# [EXERCISE REQUIREMENTS]
Every entry should appear in your answer exactly as it does here.

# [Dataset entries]
%%

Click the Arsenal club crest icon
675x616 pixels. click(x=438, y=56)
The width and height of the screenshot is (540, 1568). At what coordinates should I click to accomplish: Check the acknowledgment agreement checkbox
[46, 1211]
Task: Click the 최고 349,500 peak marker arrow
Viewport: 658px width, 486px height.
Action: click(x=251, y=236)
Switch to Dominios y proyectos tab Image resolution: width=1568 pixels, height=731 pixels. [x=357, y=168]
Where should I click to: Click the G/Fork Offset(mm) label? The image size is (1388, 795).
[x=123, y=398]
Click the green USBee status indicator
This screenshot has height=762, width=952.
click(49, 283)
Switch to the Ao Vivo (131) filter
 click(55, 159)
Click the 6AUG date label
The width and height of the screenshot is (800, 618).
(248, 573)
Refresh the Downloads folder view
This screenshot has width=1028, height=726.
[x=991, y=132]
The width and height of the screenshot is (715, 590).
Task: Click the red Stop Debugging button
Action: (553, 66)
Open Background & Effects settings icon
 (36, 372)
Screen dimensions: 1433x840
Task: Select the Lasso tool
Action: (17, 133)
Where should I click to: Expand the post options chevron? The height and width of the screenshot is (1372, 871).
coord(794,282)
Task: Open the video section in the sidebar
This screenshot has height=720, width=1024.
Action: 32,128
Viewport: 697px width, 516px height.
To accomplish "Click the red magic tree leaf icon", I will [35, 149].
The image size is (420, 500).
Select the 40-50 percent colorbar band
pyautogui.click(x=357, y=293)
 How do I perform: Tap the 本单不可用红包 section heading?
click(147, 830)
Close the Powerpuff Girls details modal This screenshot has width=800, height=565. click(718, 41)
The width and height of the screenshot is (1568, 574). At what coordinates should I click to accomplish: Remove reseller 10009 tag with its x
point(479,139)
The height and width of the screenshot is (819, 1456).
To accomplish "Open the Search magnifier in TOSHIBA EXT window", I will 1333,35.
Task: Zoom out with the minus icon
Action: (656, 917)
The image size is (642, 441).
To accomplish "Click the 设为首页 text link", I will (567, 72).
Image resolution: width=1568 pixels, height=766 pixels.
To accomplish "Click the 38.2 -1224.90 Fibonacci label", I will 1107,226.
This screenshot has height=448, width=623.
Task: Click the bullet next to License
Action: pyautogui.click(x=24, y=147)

%%

# [RESPONSE TO THE EXERCISE]
Click the Arsenal club crest icon
675x616 pixels. click(x=438, y=56)
The width and height of the screenshot is (540, 1568). At what coordinates should I click to accomplish: Check the acknowledgment agreement checkbox
[46, 1211]
Task: Click the 최고 349,500 peak marker arrow
Viewport: 658px width, 486px height.
Action: click(x=251, y=236)
Switch to Dominios y proyectos tab Image resolution: width=1568 pixels, height=731 pixels. [x=357, y=168]
Where should I click to: Click the G/Fork Offset(mm) label? The image size is (1388, 795).
[x=123, y=398]
Click the green USBee status indicator
This screenshot has height=762, width=952.
click(49, 283)
Switch to the Ao Vivo (131) filter
 click(55, 159)
Click the 6AUG date label
The width and height of the screenshot is (800, 618).
(248, 573)
Refresh the Downloads folder view
This screenshot has width=1028, height=726.
[x=991, y=132]
The width and height of the screenshot is (715, 590).
Task: Click the red Stop Debugging button
Action: (553, 66)
Open Background & Effects settings icon
 (36, 372)
Screen dimensions: 1433x840
Task: Select the Lasso tool
Action: (17, 133)
Where should I click to: Expand the post options chevron? The height and width of the screenshot is (1372, 871).
coord(794,282)
Task: Open the video section in the sidebar
This screenshot has height=720, width=1024.
Action: 32,128
Viewport: 697px width, 516px height.
To accomplish "Click the red magic tree leaf icon", I will [35, 149].
The image size is (420, 500).
Select the 40-50 percent colorbar band
pyautogui.click(x=357, y=293)
 How do I perform: Tap the 本单不可用红包 section heading?
click(147, 830)
Close the Powerpuff Girls details modal This screenshot has width=800, height=565. click(718, 41)
The width and height of the screenshot is (1568, 574). At what coordinates should I click to accomplish: Remove reseller 10009 tag with its x
point(479,139)
The height and width of the screenshot is (819, 1456).
To accomplish "Open the Search magnifier in TOSHIBA EXT window", I will 1333,35.
Task: Zoom out with the minus icon
Action: (656, 917)
The image size is (642, 441).
To accomplish "Click the 设为首页 text link", I will (567, 72).
Image resolution: width=1568 pixels, height=766 pixels.
To accomplish "Click the 38.2 -1224.90 Fibonacci label", I will 1107,226.
This screenshot has height=448, width=623.
Task: Click the bullet next to License
Action: pyautogui.click(x=24, y=147)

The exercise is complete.